==== Cuplikan Data
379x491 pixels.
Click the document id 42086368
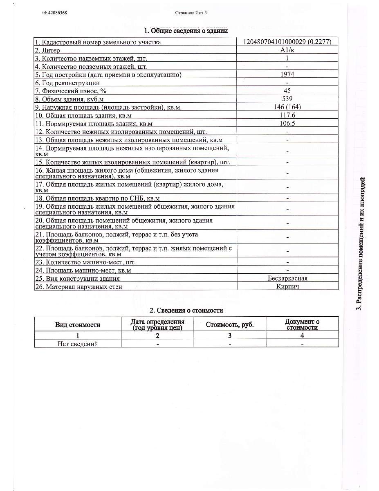(54, 13)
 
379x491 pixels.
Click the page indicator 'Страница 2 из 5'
(191, 13)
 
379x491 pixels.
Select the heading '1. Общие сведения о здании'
(186, 31)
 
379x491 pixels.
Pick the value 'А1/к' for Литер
(287, 50)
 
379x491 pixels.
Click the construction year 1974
(287, 74)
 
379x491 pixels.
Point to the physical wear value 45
(287, 90)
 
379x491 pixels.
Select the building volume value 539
(287, 99)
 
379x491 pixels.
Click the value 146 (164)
(287, 107)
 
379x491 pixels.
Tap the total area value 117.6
(287, 115)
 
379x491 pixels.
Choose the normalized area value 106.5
(287, 123)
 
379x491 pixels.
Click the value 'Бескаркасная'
(287, 278)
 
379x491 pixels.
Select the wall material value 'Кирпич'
(287, 286)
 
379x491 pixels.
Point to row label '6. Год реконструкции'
(61, 83)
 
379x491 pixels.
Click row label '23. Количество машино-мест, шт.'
(91, 262)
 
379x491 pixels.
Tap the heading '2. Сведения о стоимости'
(186, 311)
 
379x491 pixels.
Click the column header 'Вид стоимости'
(78, 324)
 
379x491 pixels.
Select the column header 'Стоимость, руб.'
(230, 324)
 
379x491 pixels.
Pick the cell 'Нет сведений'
(78, 344)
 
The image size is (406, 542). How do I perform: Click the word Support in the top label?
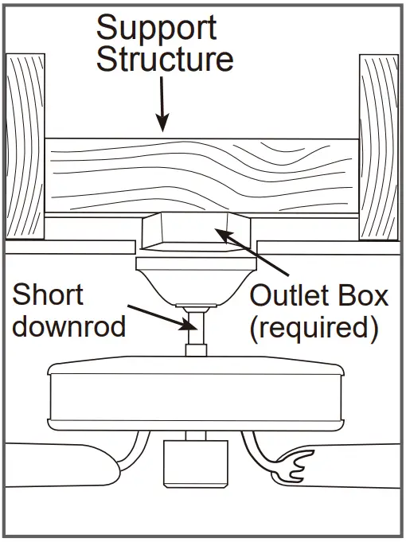pos(156,29)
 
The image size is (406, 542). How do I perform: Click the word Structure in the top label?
pos(165,60)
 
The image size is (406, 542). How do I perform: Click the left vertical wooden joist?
pos(24,146)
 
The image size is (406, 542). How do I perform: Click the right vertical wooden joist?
pos(379,146)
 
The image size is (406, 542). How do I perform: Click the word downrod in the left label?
pos(69,326)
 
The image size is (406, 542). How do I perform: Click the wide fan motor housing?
pos(195,397)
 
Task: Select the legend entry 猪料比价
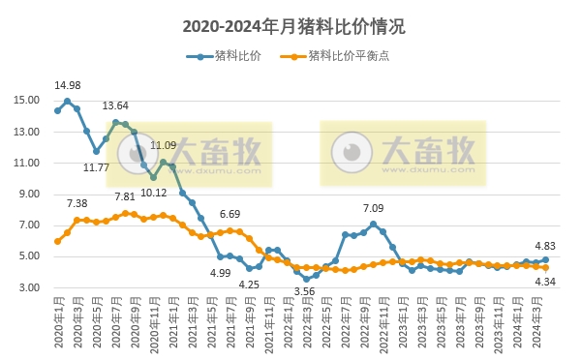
========
Perintah Tugas: Tolong kembalikan seluruh data di atas tanpa mengubah satu baris pun, tetapi jangan sertakan gambarnya.

Hasil Latihan:
379x491 pixels.
Click the document id 42086368
(54, 13)
 
379x491 pixels.
Click the page indicator 'Страница 2 из 5'
(191, 13)
 
379x491 pixels.
Select the heading '1. Общие сведения о здании'
(186, 31)
 
379x491 pixels.
Pick the value 'А1/к' for Литер
(287, 50)
 
379x491 pixels.
Click the construction year 1974
(287, 74)
 
379x491 pixels.
Point to the physical wear value 45
(287, 90)
 
379x491 pixels.
Select the building volume value 539
(287, 99)
 
379x491 pixels.
Click the value 146 (164)
(287, 107)
 
379x491 pixels.
Tap the total area value 117.6
(287, 115)
 
379x491 pixels.
Choose the normalized area value 106.5
(287, 123)
 
379x491 pixels.
Click the value 'Бескаркасная'
(287, 278)
 
379x491 pixels.
Select the wall material value 'Кирпич'
(287, 286)
 
379x491 pixels.
Point to row label '6. Год реконструкции'
(61, 83)
 
379x491 pixels.
Click row label '23. Количество машино-мест, шт.'
(91, 262)
 
379x491 pixels.
Tap the heading '2. Сведения о стоимости'
(186, 311)
 
379x491 pixels.
Click the column header 'Вид стоимости'
(78, 324)
 
379x491 pixels.
Select the column header 'Стоимость, руб.'
(230, 324)
 
379x491 pixels.
Pick the cell 'Нет сведений'
(78, 344)
 
The image size is (406, 542). How do I perform: Click the word Support in the top label?
pos(156,29)
 
The image size is (406, 542). How do I perform: Click the word Structure in the top label?
pos(165,60)
 
The image size is (406, 542). How do I perform: Click the left vertical wooden joist?
pos(24,146)
 
The image size is (406, 542). How do I perform: Click the right vertical wooden joist?
pos(379,146)
 
The image size is (406, 542). How do I perform: Click the word downrod in the left label?
pos(69,326)
 
The image size is (406, 542). How do I perform: Click the wide fan motor housing?
pos(195,397)
 
Task: Select the legend entry 猪料比价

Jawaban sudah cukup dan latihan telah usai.